Eso pasa en “Llanto maldito”, pues Óscar y Sara han llegado a esa cabaña perdida en el bosque con el único propósito de cuidarse los unos a los otros (por eso tienen un mantra familiar) e intentar sanar de una pérdida que han sufrido muy recientemente. Pero el diablo, que todo lo sabe, y que está presente en cada espacio de esa casa (miren los detalles que ha dejado por ahí Diana Trujillo, la diseñadora de producción, como un cuadro de lo que parece ser un chivo, o una cornamenta que funge de adorno), está listo para meterse por las grietas que le dejamos abiertas en el alma: esas peleas no resueltas, esos rencores no expresados.

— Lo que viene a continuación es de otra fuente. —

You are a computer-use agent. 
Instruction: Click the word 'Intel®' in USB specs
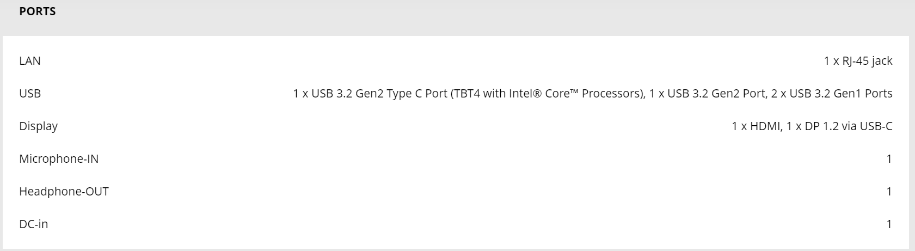point(525,94)
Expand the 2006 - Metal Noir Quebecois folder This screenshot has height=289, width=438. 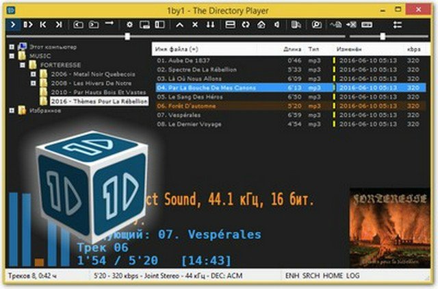[33, 73]
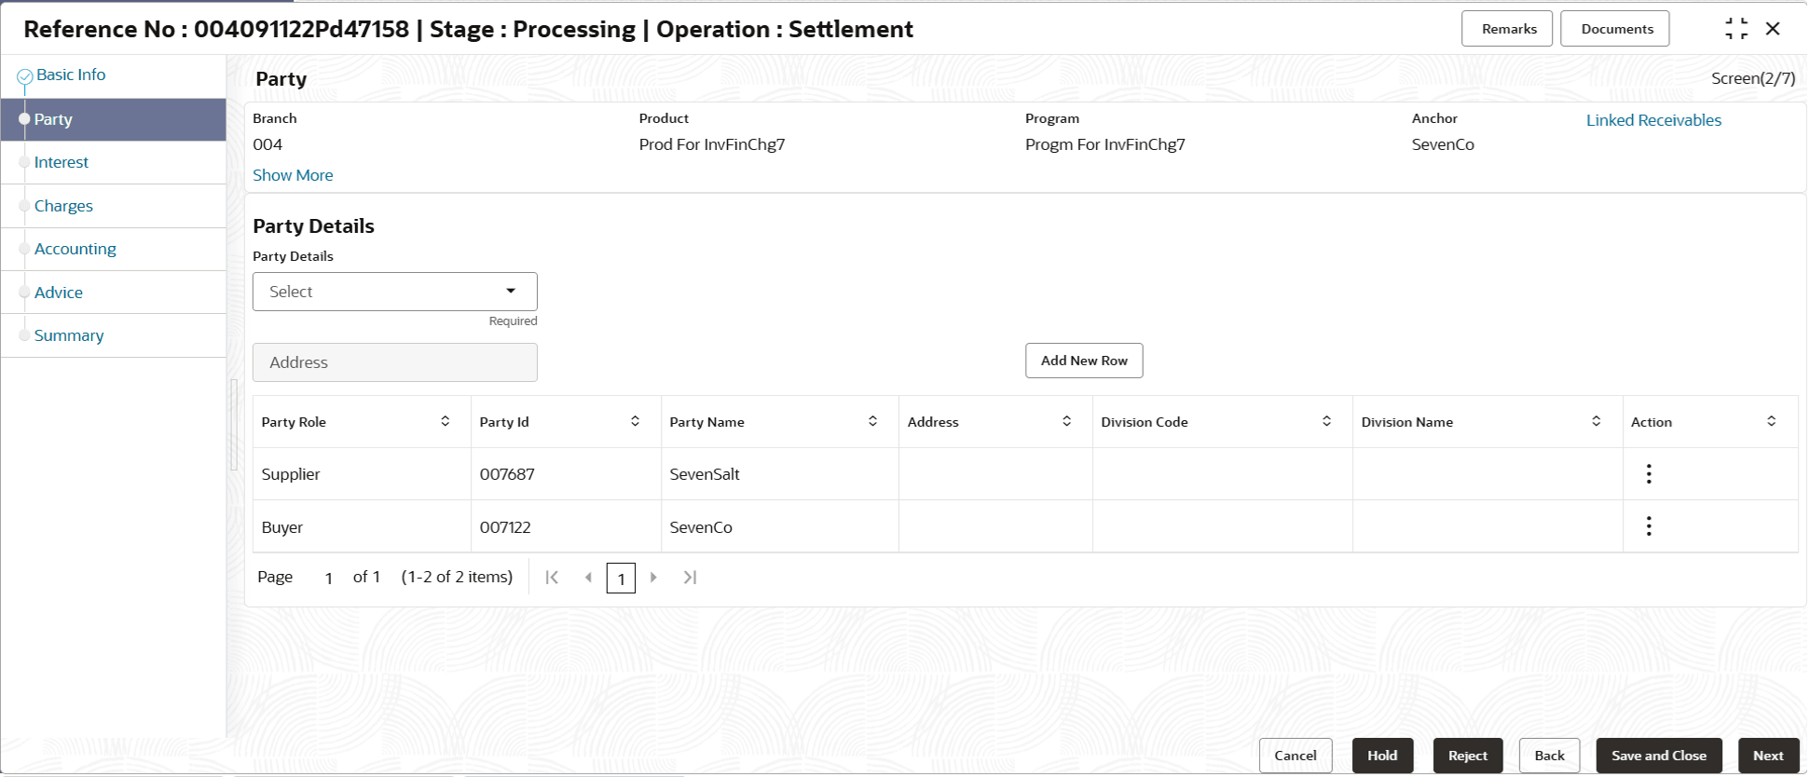Screen dimensions: 1810x777
Task: Collapse the dialog with the minimize icon
Action: coord(1735,29)
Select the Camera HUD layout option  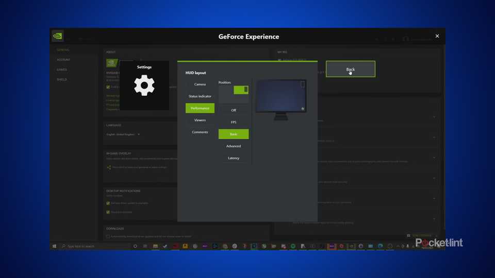pyautogui.click(x=200, y=84)

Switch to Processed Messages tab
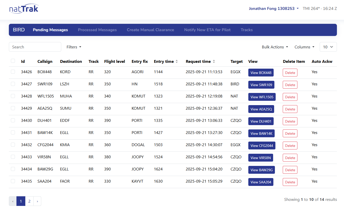(x=97, y=30)
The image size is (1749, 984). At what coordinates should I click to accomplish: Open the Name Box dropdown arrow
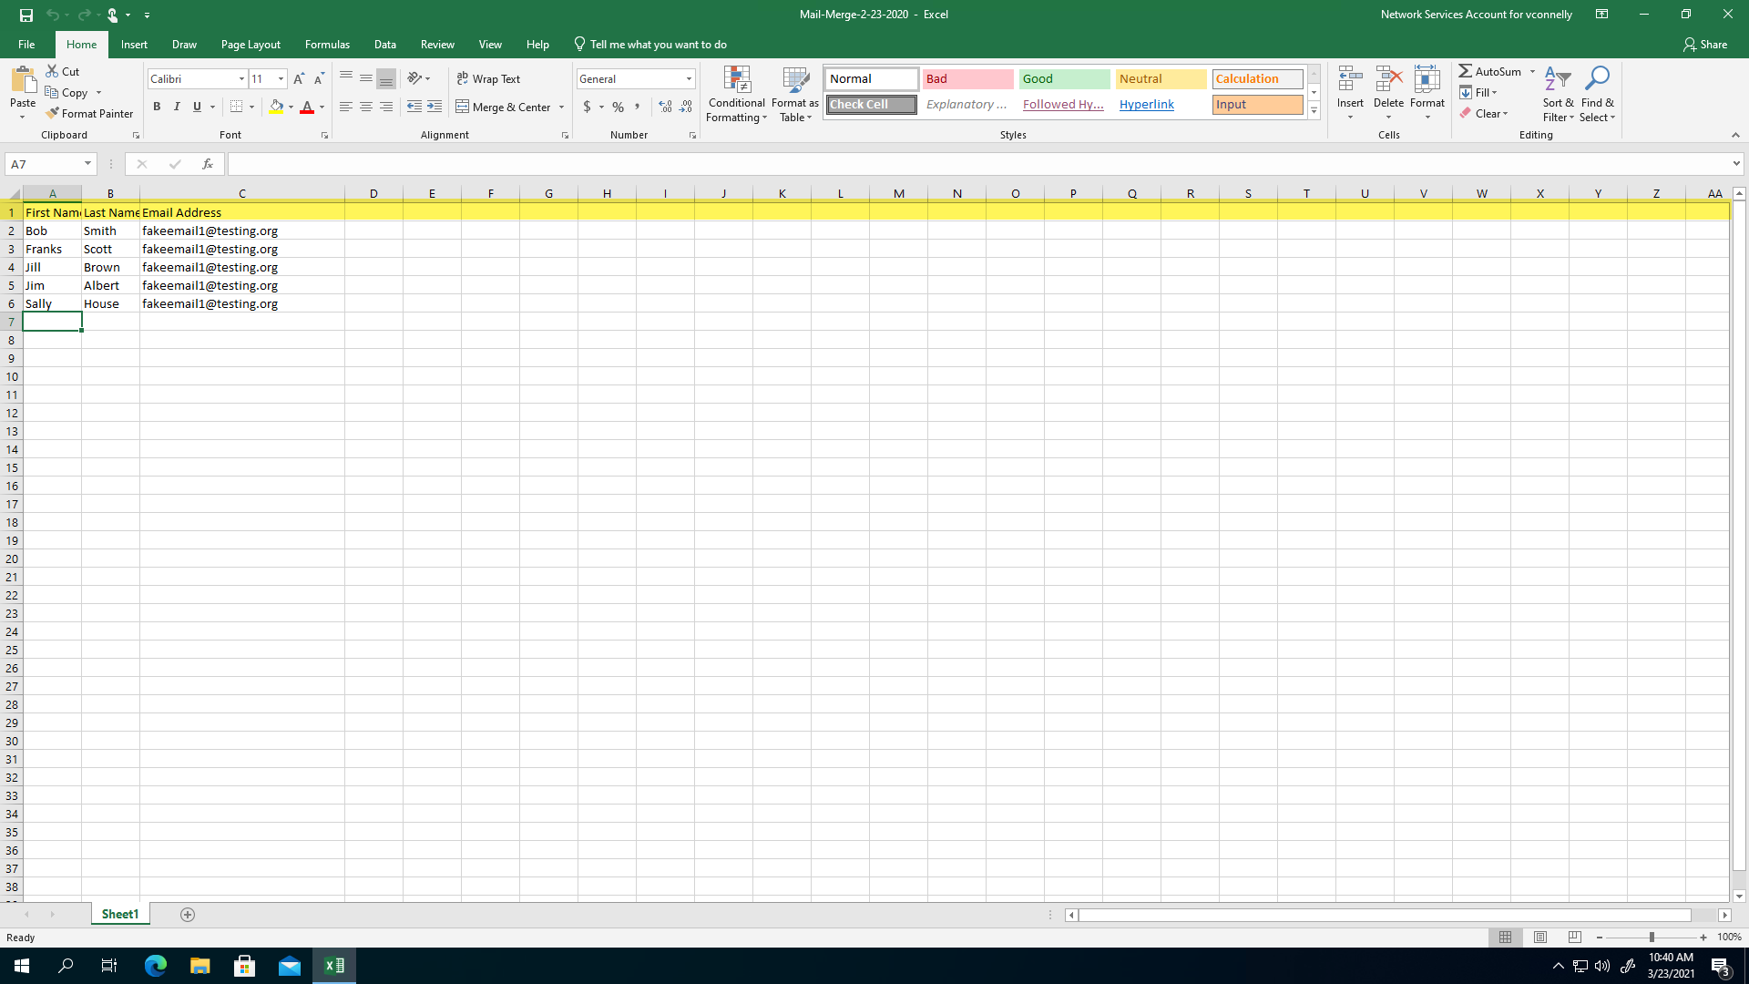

Lo que le falta de presupuesto a esta producción, y que la obliga a tasar más de lo que debería el uso de las imágenes generadas por computador o el maquillaje, lo suple con recursividad, gracias a un director que conoce su oficio (Andrés Beltrán narra con fluidez y acierta casi siempre en la ubicación de la cámara) y sobre todo a una actriz magnífica, como Paula Castaño, que hace creíble con el manejo de sus gestos y de su expresión, los cambios que vive su personaje. El resto del reparto está a la altura de un guion correcto, al que tal vez le faltó un hervor para ajustar sus mecanismos internos con la precisión que poseen las mejores películas de género. Esas que, cuando todo sale bien, y a pesar de lo que digan algunos colegas, terminan convertidas en clásicos.